In an attempt to free scholarship from the bindings of Adobe Acrobat, there is an ad hoc group working to define a “scholarly” version of HTML5. Why does there need to be a special version of HTML5, you ask? Good question. It is so the data in the article can be marked up with semantic information that can allow the data to be understood and re-purposed using software.
For example, markup like this tells you that what is between the tags is the name of the creator of the piece according to the use of that term by the Dublin Core community:
Here is an example of what a “full” ScHTML document might look like:
<html property=”http://scholarly-html.org/schtml“>
<body>
<span property=”http://purl.org/dc/terms/title“>Title</span>
<span property=”http://purl.org/dc/terms/creator“>Author</span>
- ScHTML is declarative about the information it contains and not imperative about the way the information is displayed or consumed by the scholar.

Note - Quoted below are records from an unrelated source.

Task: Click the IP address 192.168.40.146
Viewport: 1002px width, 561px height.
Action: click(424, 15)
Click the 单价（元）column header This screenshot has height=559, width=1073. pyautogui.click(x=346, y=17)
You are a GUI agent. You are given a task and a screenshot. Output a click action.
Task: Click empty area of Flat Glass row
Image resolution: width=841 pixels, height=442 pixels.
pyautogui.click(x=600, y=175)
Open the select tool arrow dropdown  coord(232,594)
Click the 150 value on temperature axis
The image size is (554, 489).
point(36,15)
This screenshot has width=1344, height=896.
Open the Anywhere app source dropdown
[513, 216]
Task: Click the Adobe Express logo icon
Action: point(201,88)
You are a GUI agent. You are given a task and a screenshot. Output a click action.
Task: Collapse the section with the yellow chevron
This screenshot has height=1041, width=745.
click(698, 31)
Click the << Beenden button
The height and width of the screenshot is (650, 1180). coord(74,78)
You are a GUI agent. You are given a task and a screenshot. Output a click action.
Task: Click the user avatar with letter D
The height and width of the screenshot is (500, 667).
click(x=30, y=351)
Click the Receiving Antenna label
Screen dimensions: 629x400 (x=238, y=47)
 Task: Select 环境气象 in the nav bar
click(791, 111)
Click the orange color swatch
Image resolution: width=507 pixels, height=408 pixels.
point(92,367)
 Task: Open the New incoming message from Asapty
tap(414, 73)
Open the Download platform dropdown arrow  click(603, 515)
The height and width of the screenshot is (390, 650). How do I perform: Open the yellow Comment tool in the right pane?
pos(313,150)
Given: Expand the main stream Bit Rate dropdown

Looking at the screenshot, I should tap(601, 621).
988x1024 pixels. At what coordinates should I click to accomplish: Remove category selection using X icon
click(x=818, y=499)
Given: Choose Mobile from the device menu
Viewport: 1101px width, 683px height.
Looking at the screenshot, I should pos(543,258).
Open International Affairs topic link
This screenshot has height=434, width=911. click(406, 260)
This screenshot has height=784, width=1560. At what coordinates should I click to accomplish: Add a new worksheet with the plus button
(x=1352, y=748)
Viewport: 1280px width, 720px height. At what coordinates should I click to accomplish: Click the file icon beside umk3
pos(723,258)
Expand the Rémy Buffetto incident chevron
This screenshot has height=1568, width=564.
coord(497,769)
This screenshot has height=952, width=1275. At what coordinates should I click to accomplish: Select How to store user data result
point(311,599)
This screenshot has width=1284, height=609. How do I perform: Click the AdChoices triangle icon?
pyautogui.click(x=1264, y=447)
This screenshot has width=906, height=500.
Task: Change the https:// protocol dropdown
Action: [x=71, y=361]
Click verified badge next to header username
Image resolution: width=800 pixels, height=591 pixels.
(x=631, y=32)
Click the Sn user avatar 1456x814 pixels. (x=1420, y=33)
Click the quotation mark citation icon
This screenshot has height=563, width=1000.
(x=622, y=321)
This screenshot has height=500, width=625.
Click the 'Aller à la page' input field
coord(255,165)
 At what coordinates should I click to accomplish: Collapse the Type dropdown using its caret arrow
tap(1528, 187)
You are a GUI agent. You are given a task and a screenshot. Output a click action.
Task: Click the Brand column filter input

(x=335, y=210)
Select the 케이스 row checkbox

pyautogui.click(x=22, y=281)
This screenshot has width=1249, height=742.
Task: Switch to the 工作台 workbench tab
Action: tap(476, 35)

- ScHTML is scholarly because it addresses the every-day problems scholars have in conveying the outputs of their work and providing education. Fundamental to the standard is a community-led process of creating broad range of tools for producing or consuming ScHTML for each specific requirement.
- ScHTML is a domain-specific application of the W3C HTML standard and tracks that standard so long as it supports the requirements of the communicating knowledge in a declarative way within the scholarly community.
- ScHTML is not owned by anyone but is developed by the community through a democratic process. The community will be continually invovled in developing vocabularies. ScHTML will define a very small core – the absolute minimum infrastructure (perhaps author and date) and how to define conventions.
It will be interesting to see where this group goes, and how rapidly it gets there.














What happens when the black hat folks get a hold of the spec and exploit it?
Viagra
Not to sound like an old beard but couldn’t this be done with LaTEX http://www.latex-project.org/
That is markup that leads to non proprietary PDFs or HTML or Postscript for that matter. Scholarly HTML is a good idea but couldn’t it be just another output from a more basic markup. After all, we are still stuck with the “bindings” of Microsoft Word.
@edward
Scholarly HTML is a format – so of course you could create it with LaTeX. I look forward do seeing what the LaTeX communitiy can contribute to this effort. Another back end format that is perfect for creating Scholarly HTML would be the NLM XML schema.
I’m just starting to learn about RDA – but isn’t that what that schema is trying to solve also?